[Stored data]
Start of Block

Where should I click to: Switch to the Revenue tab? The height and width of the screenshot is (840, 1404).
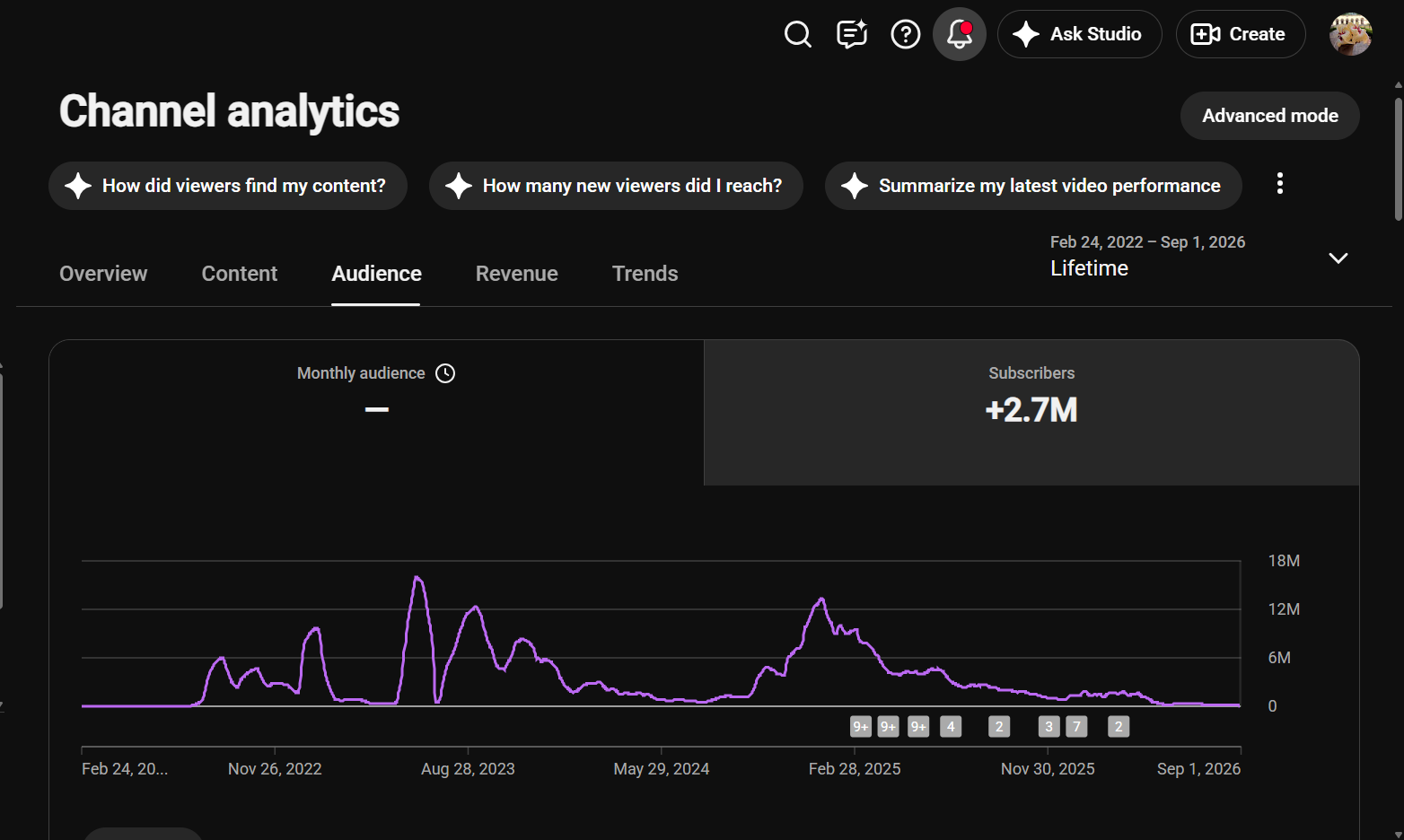tap(516, 274)
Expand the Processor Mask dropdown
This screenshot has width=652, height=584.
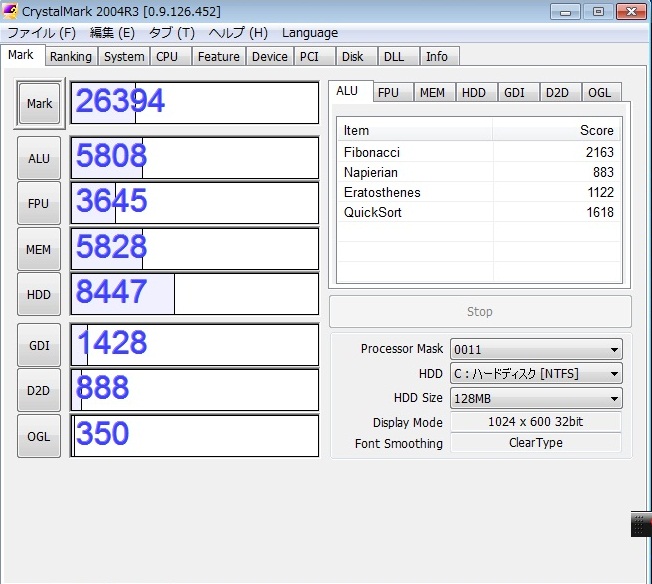[535, 349]
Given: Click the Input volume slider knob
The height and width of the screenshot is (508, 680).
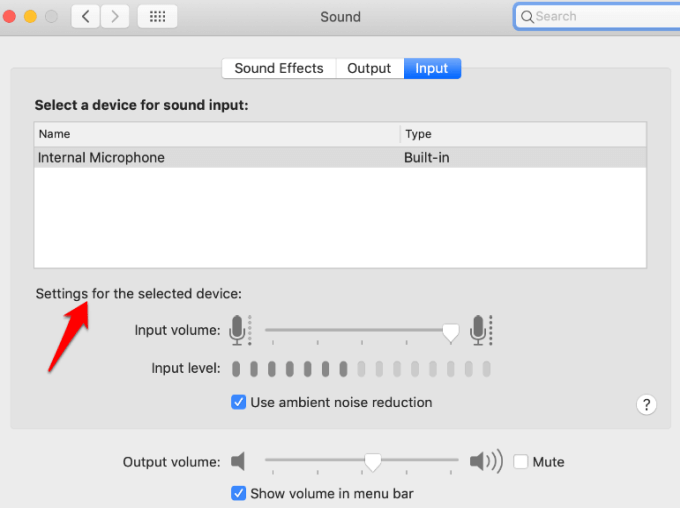Looking at the screenshot, I should pos(451,331).
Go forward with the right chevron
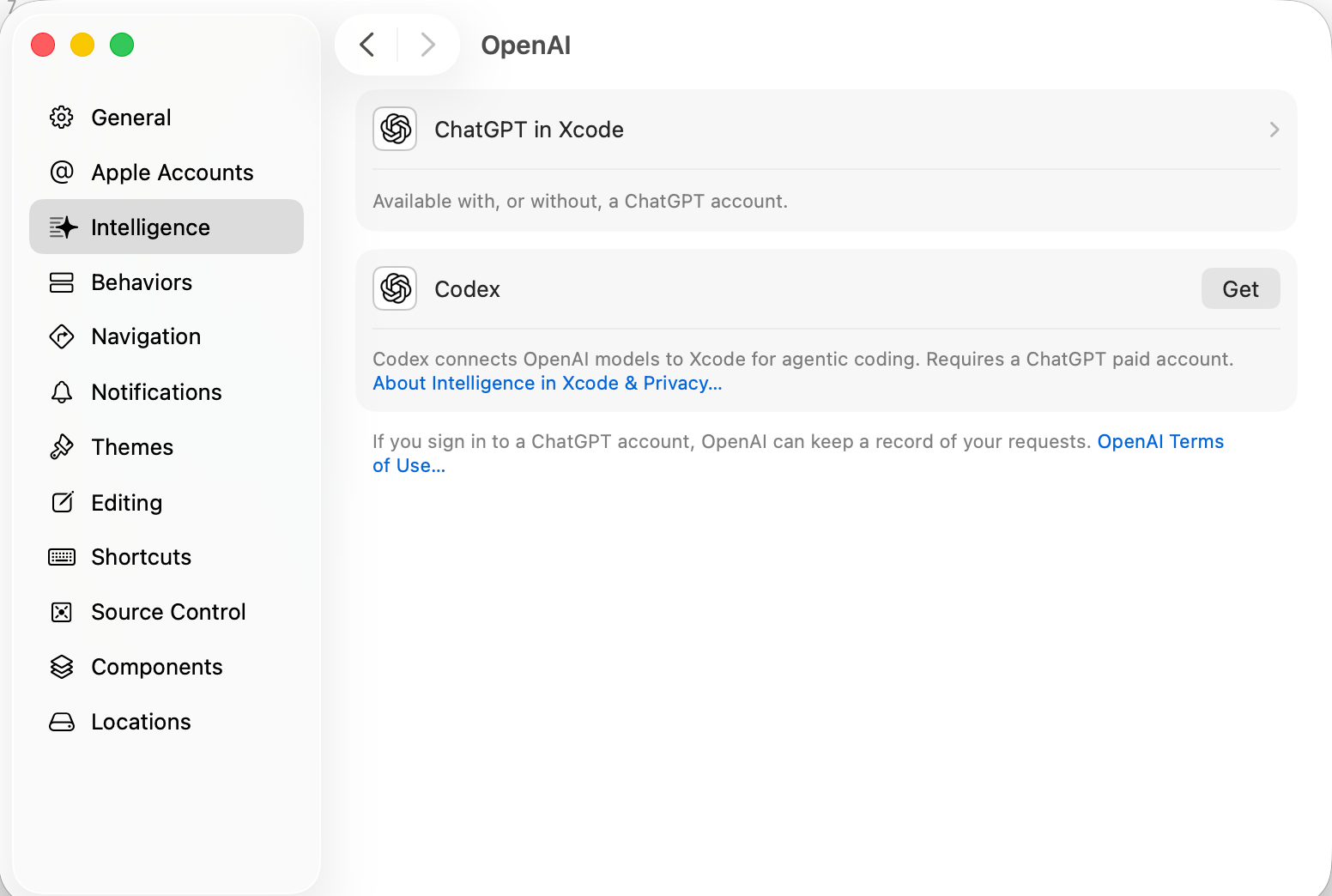This screenshot has height=896, width=1332. 427,45
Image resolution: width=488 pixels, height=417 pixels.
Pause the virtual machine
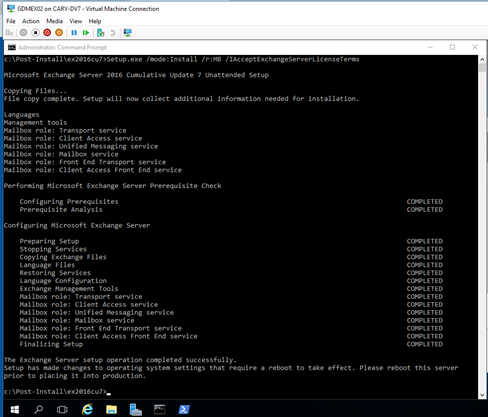(x=74, y=33)
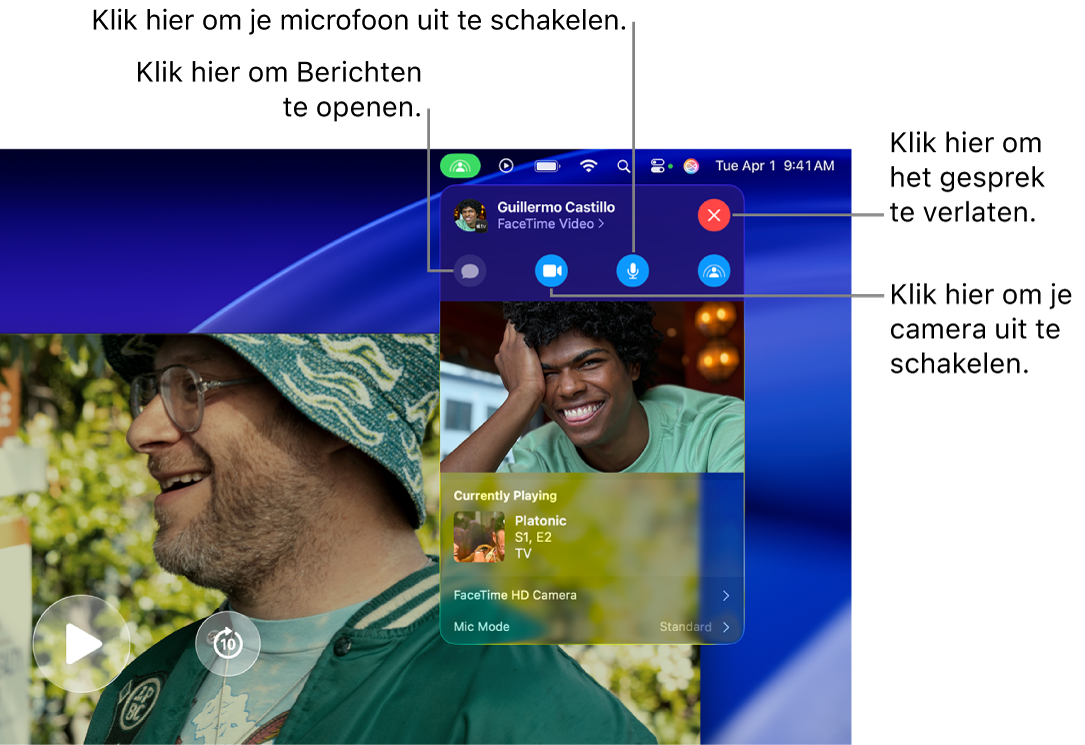Open the Messages chat bubble for the call
1085x745 pixels.
tap(470, 270)
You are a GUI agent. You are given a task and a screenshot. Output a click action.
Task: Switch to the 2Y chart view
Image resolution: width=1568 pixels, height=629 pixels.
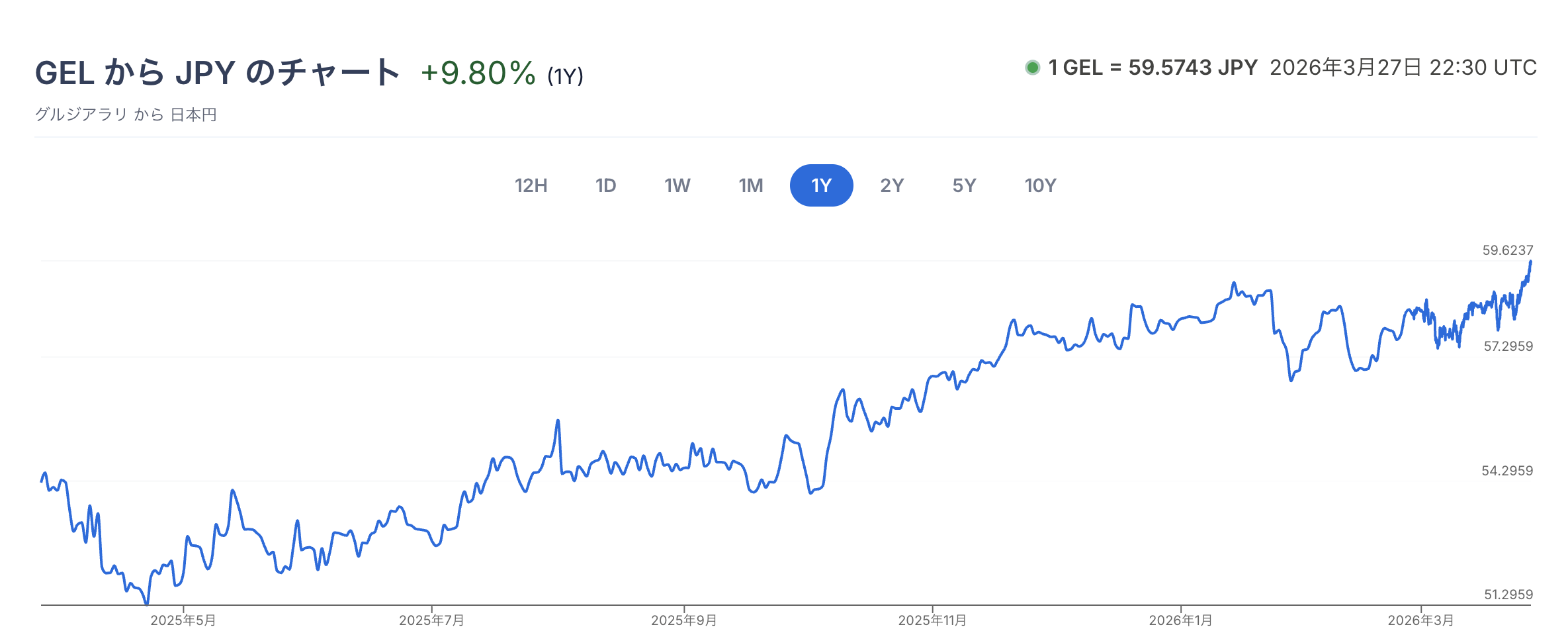(x=891, y=185)
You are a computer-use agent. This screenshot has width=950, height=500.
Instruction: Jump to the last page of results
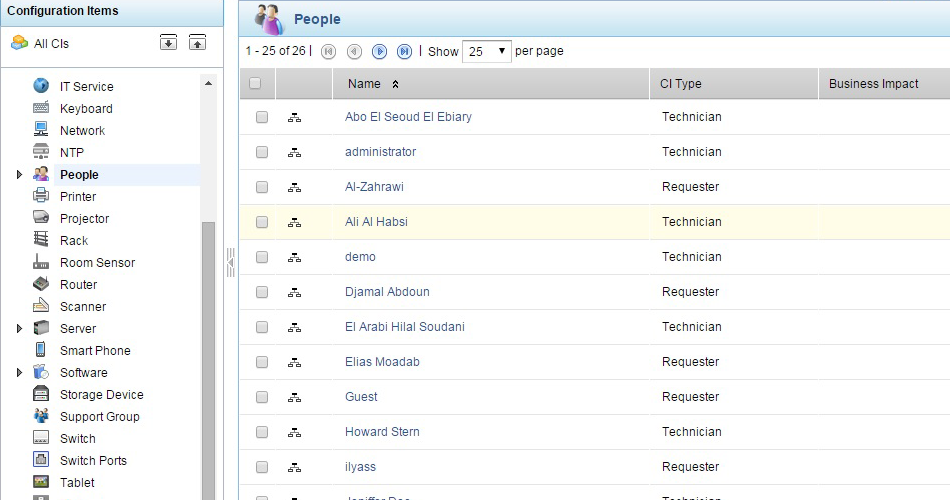[404, 51]
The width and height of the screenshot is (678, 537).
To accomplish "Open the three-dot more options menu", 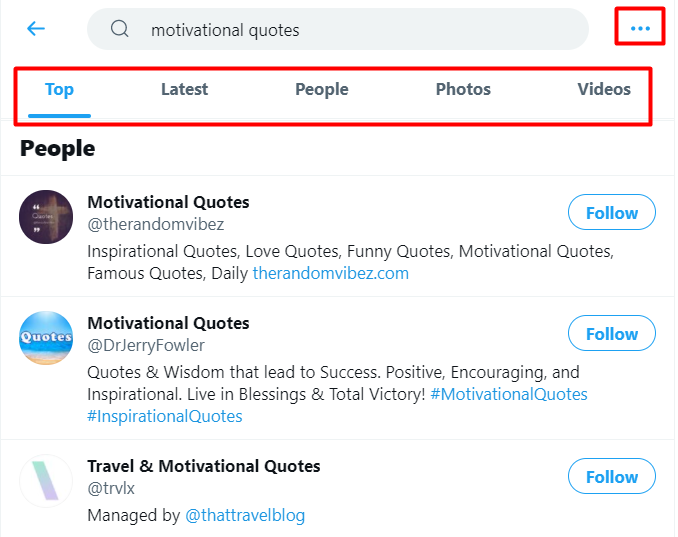I will (x=640, y=29).
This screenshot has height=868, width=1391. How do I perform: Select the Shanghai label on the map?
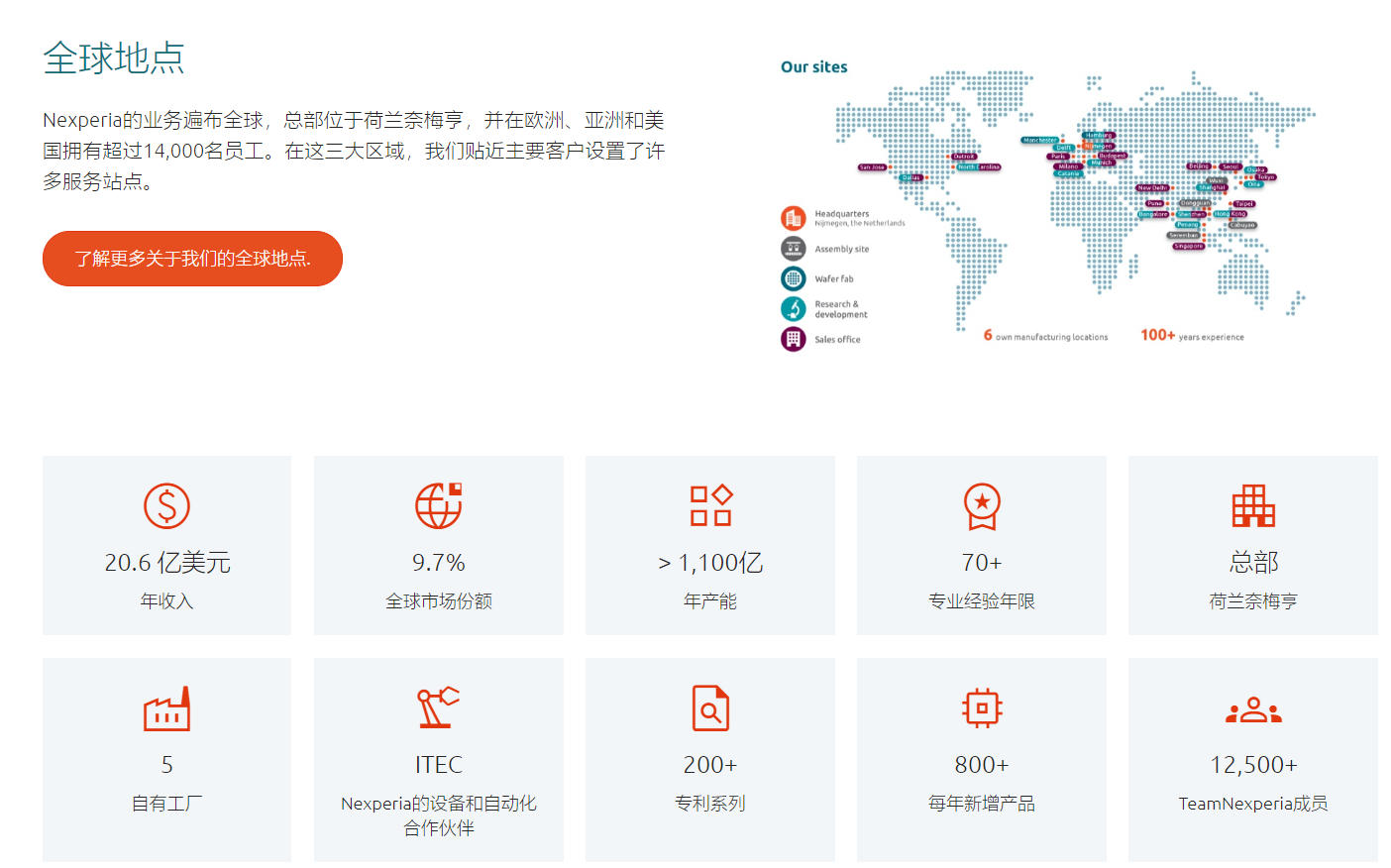tap(1210, 185)
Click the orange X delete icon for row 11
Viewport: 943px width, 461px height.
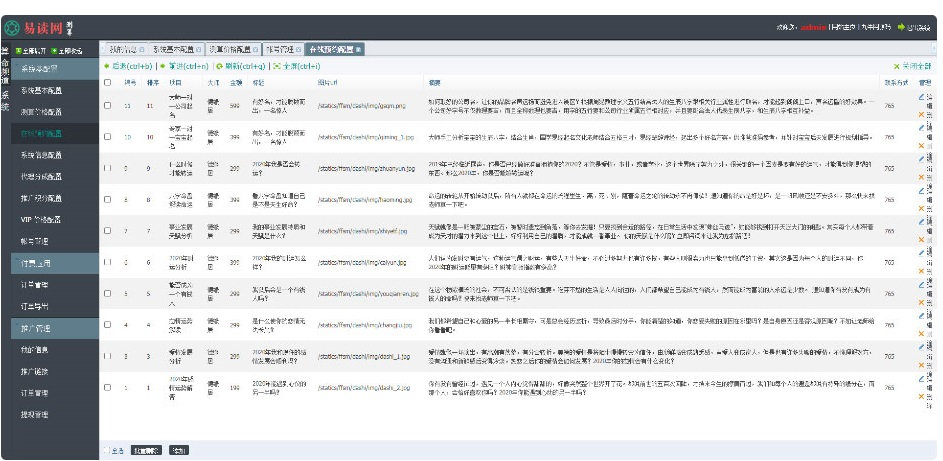point(921,114)
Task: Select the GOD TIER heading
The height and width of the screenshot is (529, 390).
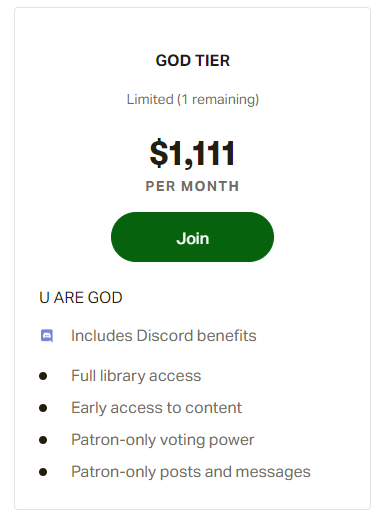Action: pyautogui.click(x=193, y=61)
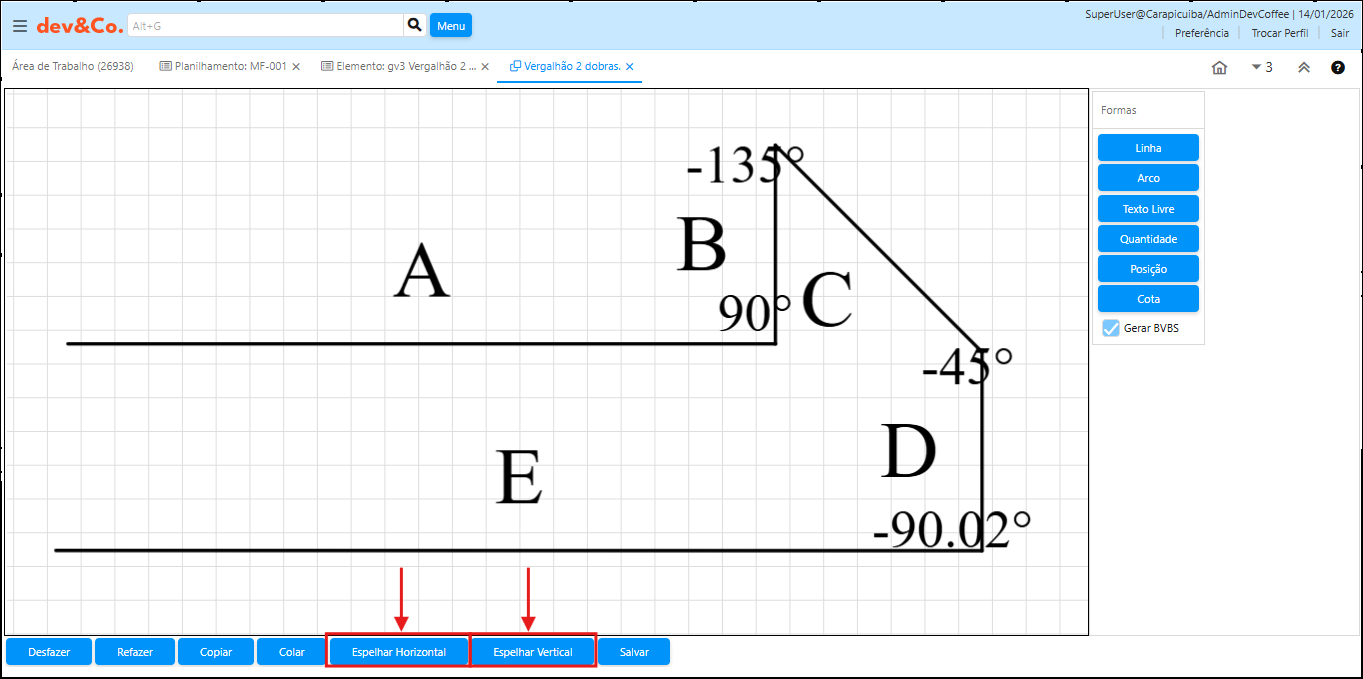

End of Block

• **Work instructions**
Omit all pictures and write out, exactly, only the lines from the line containing "Click the orange X delete icon for row 11" through the last line of the entries above.

• **Completed exercise**
Click the orange X delete icon for row 11
Viewport: 943px width, 461px height.
point(921,114)
Task: Select the GOD TIER heading
The height and width of the screenshot is (529, 390).
Action: pyautogui.click(x=193, y=61)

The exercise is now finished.